In seventeen chapters variously titled Neck, Abdomen, Head, Cerebellum, Causes Unknown, she describes those moments when death glanced at her … and then moved past her. At 18, she talks her way away from a man who set a trap for her on a lonely trail in a park. The police push aside her report, but O’Farrell knows what could have happened. She tells us, “I have an instinct for the onset for violence.” At the time she knew: “That man didn’t hurt me, but he will hurt someone else.” But at 18, she could not overcome the police officer’s dismissal of her experience. Two days later, two detectives visited her. The same man had ambushed and murdered another young woman.
She escapes a collision, drowning, an airliner that veers out of control, amoebic dysentery. She writes about all this from the vantage point of a 42-year-old mother of three. She writes beautiful prose about what almost happened, always aware that the very act of setting all these moments down came ever so close to never happening. You read for both her stories and her sentences.
As you read, you also remember – that time when I jumped my bike off the sidewalk chasing a friend, jumped it into the street between parked cars so that the driver whose bumper knocked my tire askew would have seen me appear, like a magic trick, out of nowhere. I can hear the howl of his brakes. I can see, even now, 56 years later, the blanched face of the driver, his mouth opening.
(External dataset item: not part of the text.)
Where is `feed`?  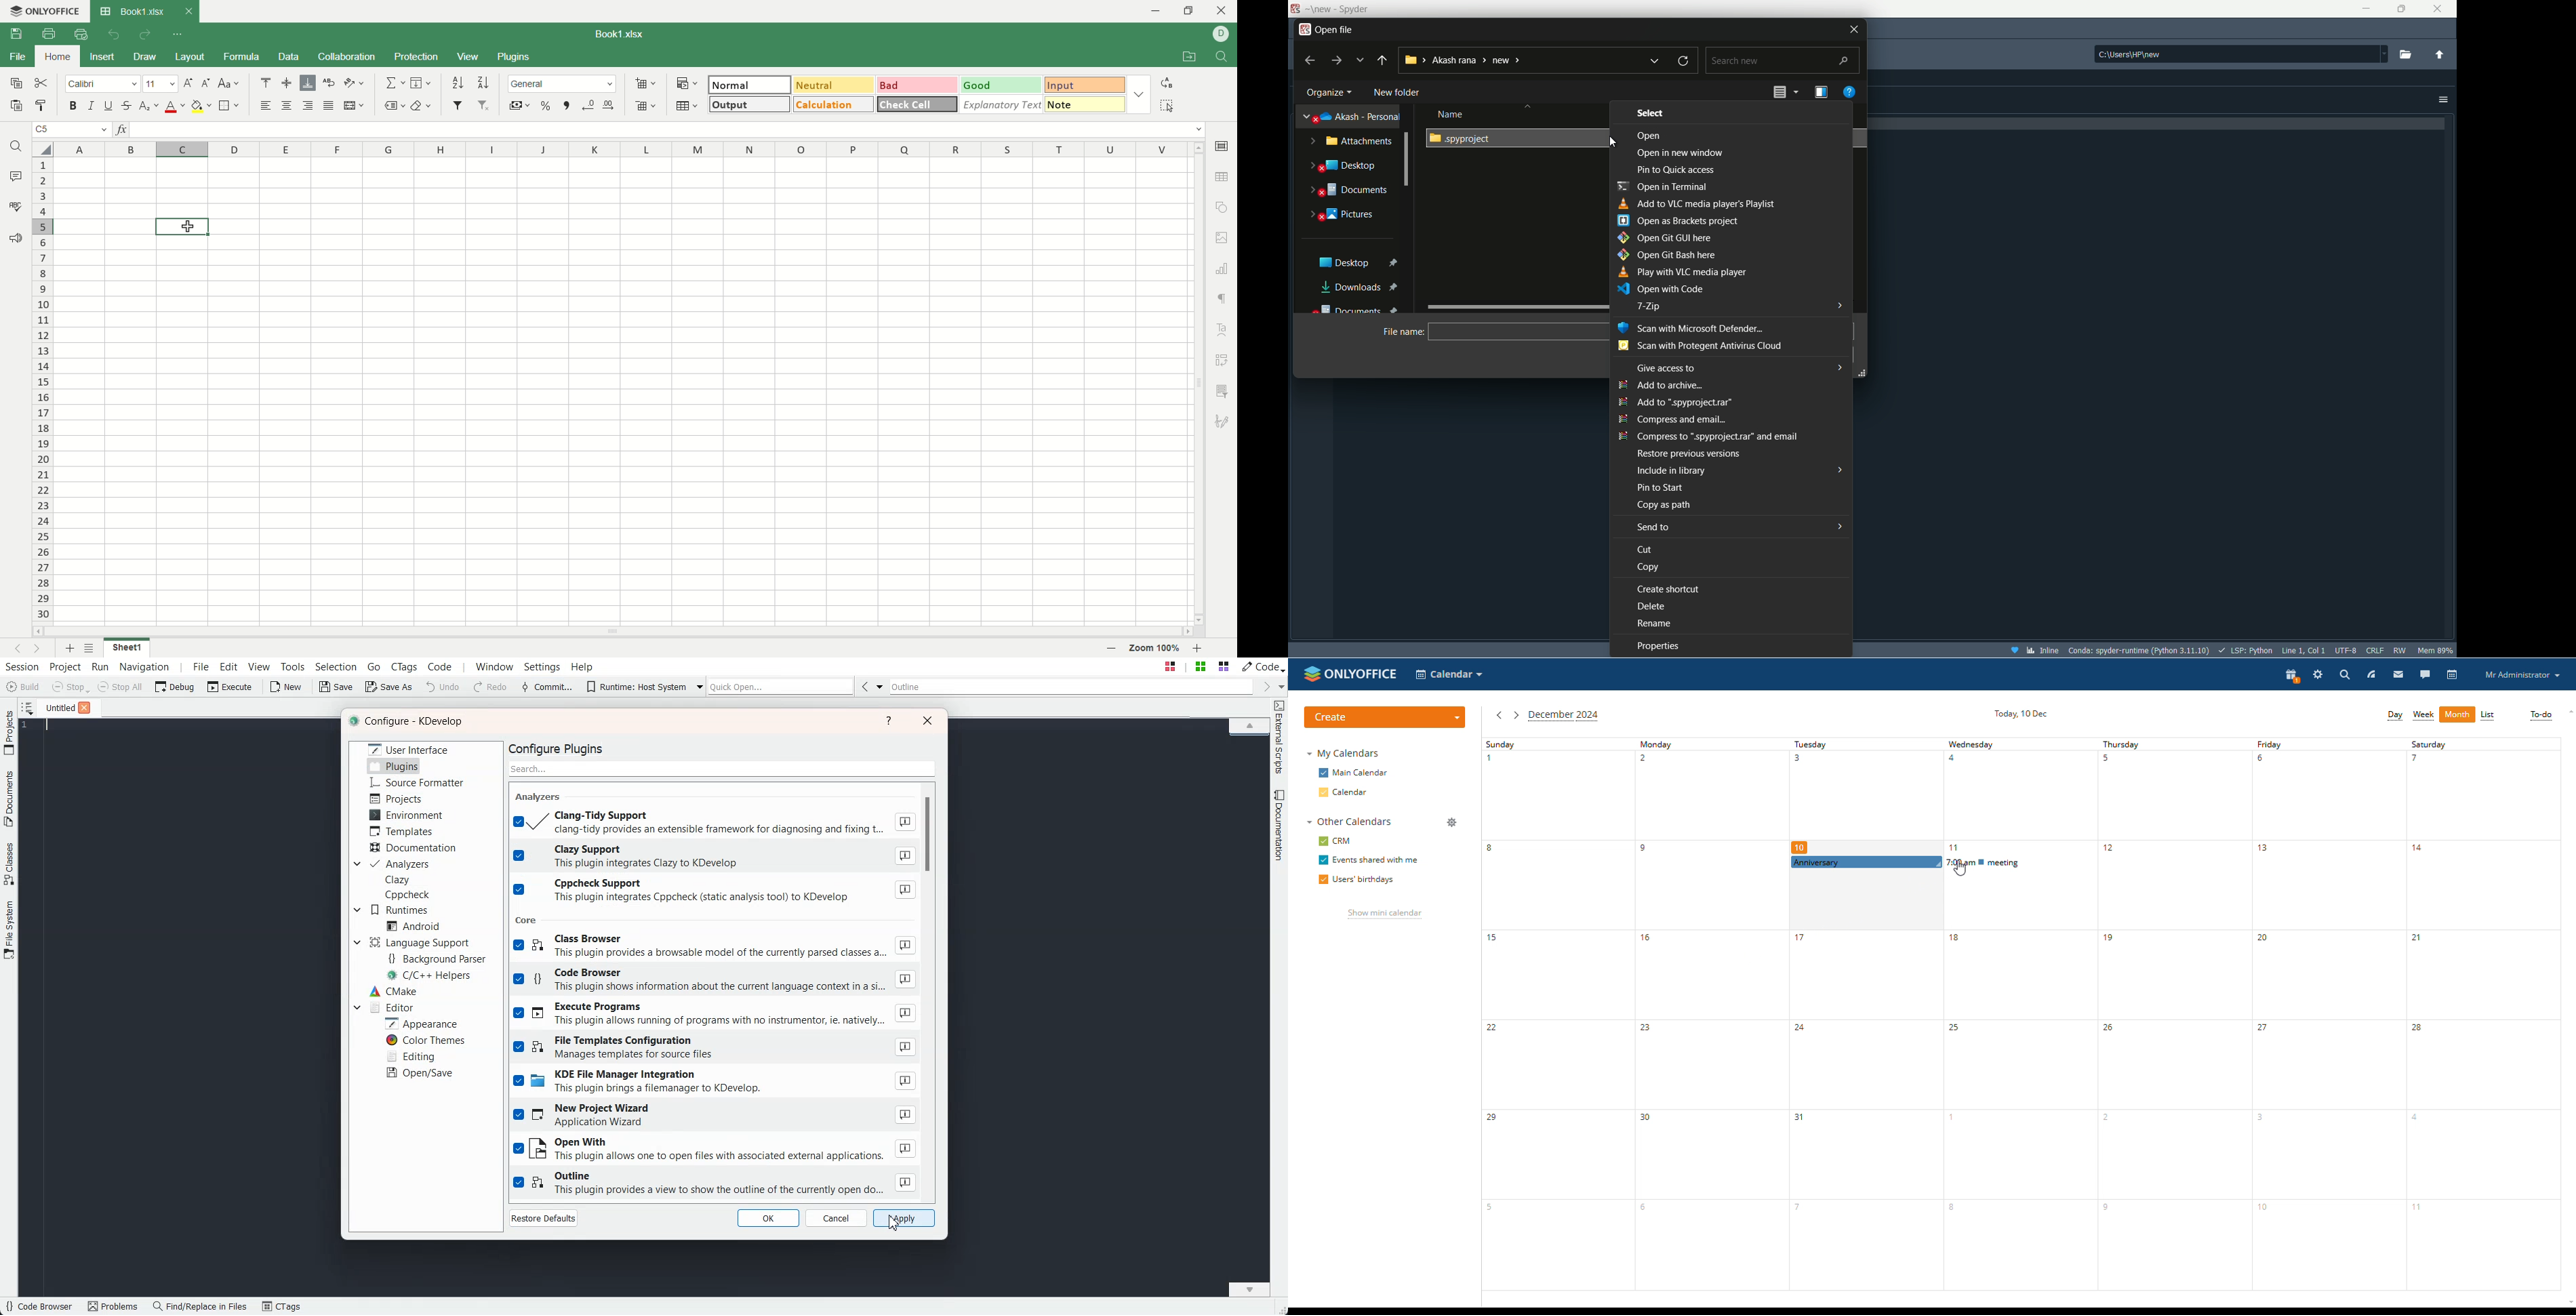 feed is located at coordinates (2371, 674).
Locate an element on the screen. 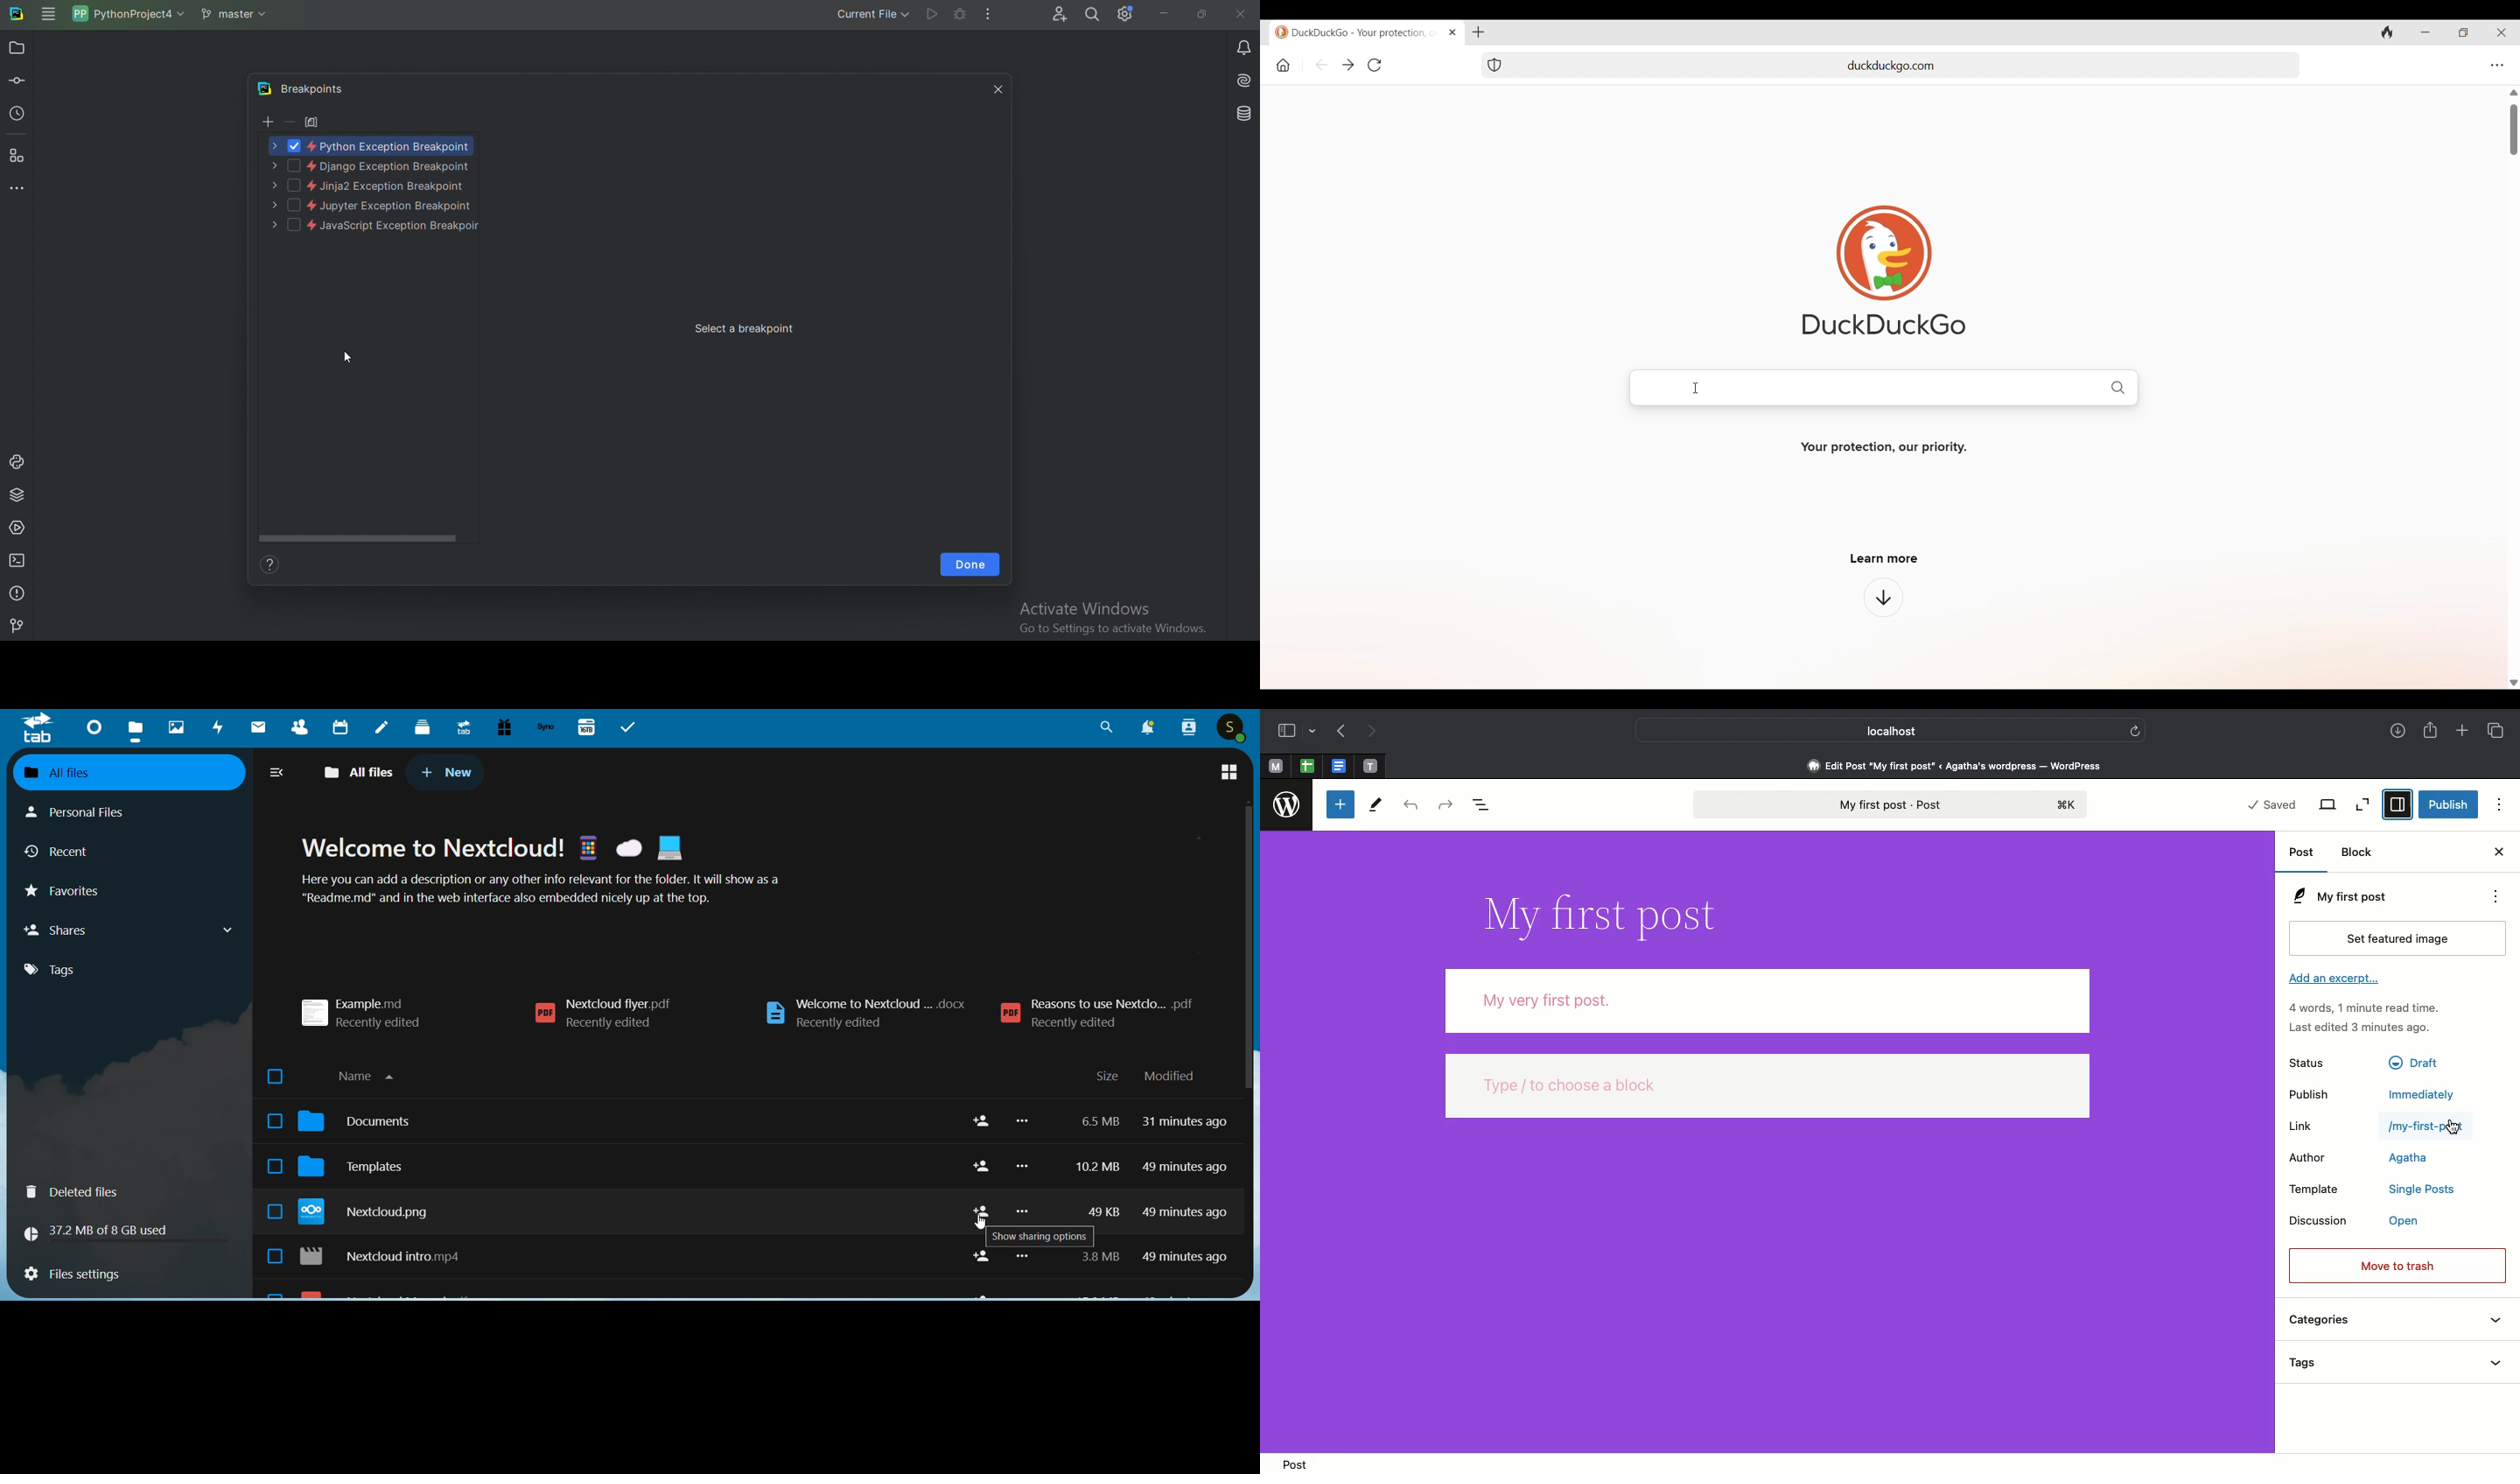  Status is located at coordinates (2306, 1062).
That time when I turned back from the stream where I was filling canteens and a bear stood thirty feet away, and when I stood and slowly hunched toward my companion, the bear chopped his jaws, laid his ears back against his skull and growled.
That time at 6 weeks old when I was rushed to the hospital for emergency surgery. That time… that time….
We are all lucky to be here. O’Farrell lets us know what we missed, and in doing so, what we possess.